The last couple of weeks have been primarily family time, but I did have a few quiet moments to get a start on the steel cylinder liner, cut out of a scrap steel spike found discarded at a construction site. After turning the OD, I gave it a slightly darkened, weathered, finish by heating it with a propane torch and allowing to cool slowly.


Today was my first day back to normal “working hours”, and I was able to get the liner bored out and cut off to length.
Regards,
Ron

Offline joe d

  • Full Member
  • ****
  • Posts: 393
  • Montreal, Canada
Re: An Upshur Farm Engine
« Reply #1 on: September 11, 2021, 12:55:05 PM »
Going to be another fun one to follow, Ron.

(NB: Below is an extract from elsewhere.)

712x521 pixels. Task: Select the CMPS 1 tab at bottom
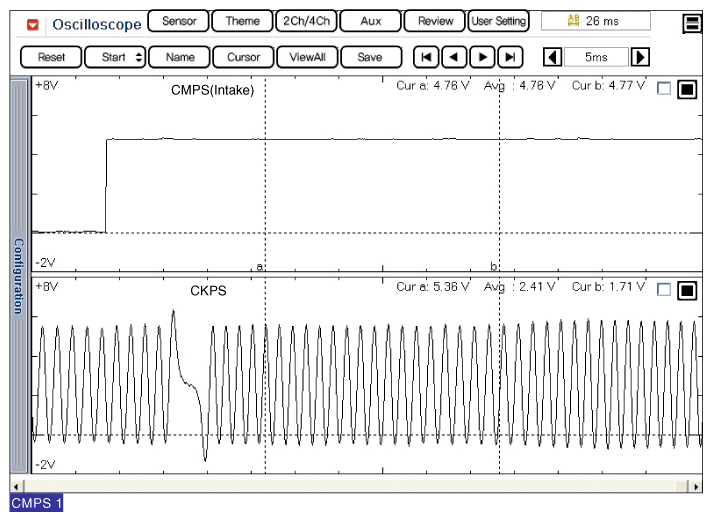37,503
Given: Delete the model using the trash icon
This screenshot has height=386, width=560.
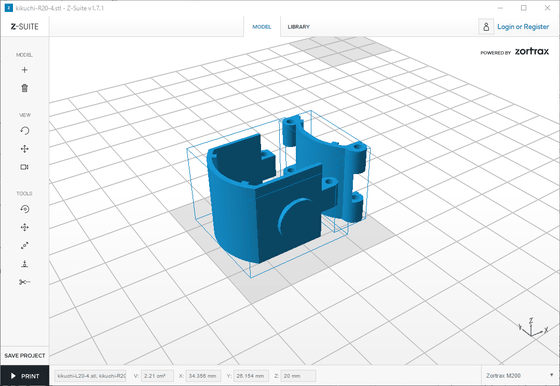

I'll get the popcorn machine going....

Joe

Offline RReid

  • Full Member
  • ****
  • Posts: 347
  • Northern California
Re: An Upshur Farm Engine
« Reply #2 on: September 11, 2021, 02:39:18 PM »
Thanks Joe, glad to have you along!
Regards,
Ron

Offline Art K

  • Full Member
  • ****
  • Posts: 1584
  • Madison, Wisconsin USA
Re: An Upshur Farm Engine
« Reply #3 on: September 11, 2021, 11:27:20 PM »
Having built Upshur's vertical I have a soft spot in my heart for his designs so count me in!
Art
"The beautiful thing about learning is that no one can take it away from you" B.B. King

Offline Dave Otto

  • Full Member
  • *****
  • Posts: 4146
  • Boise, Idaho USA
    • Photo Bucket
Re: An Upshur Farm Engine
« Reply #4 on: September 11, 2021, 11:48:24 PM »
That's a nice little engine; looking forward to following along.

Dave

Offline RReid

  • Full Member
  • ****
  • Posts: 347
  • Northern California
Re: An Upshur Farm Engine
« Reply #5 on: September 12, 2021, 12:40:45 AM »
Art, Dave – Thanks for your interest!

A few weeks ago I added some photos to my Small Dividing Head thread showing my first attempt at gear cutting. Those two brass gears are both 30 tooth, and one will be used on this engine as part of the cam drive. The other gear needed is 60 tooth, which I cut in aluminum soon after. These gears have a straight tooth profile, i.e., not involute. I want to try them anyway on the engine. If they work, great. If they let me know they're unhappy I'll try making an involute cutter. Actually, I expect I'll do that eventually anyway.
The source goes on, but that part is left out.